**TASK STATEMENT**
Tally the lines below containing the word "logo" and give that total alone.

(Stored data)
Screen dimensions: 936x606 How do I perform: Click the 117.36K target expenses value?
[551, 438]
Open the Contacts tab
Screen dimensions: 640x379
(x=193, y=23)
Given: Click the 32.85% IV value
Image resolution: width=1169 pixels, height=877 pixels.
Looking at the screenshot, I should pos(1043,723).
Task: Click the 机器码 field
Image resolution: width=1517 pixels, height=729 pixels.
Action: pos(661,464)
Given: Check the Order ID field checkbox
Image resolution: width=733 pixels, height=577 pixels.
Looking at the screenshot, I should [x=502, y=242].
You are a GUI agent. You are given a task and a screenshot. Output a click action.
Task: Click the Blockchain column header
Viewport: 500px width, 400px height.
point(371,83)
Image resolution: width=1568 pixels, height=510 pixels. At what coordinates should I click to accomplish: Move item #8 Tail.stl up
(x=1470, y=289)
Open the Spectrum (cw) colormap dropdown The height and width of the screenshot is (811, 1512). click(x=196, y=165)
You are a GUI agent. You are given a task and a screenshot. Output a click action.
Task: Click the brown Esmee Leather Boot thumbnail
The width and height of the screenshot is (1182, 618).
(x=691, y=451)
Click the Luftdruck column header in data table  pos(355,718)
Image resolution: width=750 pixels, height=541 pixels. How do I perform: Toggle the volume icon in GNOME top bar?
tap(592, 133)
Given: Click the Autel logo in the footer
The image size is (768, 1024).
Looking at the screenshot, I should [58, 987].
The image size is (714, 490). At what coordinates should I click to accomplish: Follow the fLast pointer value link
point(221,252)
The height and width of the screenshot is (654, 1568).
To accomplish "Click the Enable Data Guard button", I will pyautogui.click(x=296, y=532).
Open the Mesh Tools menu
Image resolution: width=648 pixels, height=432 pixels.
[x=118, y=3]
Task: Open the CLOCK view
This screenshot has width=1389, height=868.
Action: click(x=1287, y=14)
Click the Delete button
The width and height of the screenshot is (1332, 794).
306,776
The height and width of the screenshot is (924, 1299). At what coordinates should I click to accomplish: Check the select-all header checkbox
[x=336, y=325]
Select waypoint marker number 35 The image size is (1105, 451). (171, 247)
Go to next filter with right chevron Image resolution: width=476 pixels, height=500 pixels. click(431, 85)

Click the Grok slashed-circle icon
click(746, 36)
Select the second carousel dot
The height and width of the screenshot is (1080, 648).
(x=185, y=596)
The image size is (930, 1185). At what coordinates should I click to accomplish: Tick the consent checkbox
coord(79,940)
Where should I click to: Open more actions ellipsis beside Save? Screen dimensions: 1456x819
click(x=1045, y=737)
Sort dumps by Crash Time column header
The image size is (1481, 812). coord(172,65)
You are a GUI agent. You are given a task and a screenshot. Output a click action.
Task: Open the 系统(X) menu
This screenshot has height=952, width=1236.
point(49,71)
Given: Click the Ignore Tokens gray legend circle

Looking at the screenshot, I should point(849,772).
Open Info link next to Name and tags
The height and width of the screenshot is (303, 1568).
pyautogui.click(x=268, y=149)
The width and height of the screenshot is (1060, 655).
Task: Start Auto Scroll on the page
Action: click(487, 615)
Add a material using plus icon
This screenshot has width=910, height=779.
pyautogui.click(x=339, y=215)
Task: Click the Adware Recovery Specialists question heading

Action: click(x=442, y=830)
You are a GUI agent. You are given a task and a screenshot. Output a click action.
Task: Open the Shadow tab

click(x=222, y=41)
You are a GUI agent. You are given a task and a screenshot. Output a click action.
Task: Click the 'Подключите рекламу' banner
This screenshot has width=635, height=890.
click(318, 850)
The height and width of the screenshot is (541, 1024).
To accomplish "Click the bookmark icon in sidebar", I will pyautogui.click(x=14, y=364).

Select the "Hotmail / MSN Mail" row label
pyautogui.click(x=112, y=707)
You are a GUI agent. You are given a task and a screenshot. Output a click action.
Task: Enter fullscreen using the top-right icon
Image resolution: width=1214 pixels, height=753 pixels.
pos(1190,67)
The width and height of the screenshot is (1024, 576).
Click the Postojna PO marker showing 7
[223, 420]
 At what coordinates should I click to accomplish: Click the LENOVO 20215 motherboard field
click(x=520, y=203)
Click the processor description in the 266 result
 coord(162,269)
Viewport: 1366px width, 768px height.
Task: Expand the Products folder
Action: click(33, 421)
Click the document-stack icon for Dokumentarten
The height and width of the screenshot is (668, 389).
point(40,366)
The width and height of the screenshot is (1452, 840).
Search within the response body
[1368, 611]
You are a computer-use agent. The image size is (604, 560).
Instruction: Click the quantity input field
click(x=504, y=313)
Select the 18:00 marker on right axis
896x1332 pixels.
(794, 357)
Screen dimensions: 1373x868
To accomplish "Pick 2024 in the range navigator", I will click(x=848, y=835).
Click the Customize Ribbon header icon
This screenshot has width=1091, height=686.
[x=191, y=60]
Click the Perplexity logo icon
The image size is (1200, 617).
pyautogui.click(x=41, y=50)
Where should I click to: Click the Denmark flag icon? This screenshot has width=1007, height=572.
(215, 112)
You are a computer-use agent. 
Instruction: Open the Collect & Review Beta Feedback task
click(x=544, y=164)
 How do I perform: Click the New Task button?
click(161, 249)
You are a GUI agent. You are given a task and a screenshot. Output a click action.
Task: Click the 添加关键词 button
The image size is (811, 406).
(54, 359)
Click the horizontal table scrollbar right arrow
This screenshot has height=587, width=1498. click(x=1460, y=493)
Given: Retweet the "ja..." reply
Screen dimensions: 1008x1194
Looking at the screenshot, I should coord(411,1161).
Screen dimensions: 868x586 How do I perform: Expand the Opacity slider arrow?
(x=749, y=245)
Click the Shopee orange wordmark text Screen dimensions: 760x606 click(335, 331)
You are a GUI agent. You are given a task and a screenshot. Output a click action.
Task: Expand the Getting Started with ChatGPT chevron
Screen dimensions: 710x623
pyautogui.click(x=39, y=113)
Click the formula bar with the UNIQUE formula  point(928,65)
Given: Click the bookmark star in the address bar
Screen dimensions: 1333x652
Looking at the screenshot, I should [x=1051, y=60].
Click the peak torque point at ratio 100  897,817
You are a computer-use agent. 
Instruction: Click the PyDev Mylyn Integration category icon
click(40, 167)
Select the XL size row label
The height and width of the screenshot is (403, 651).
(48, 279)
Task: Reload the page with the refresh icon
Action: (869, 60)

**RESULT OF THIS EXERCISE**
2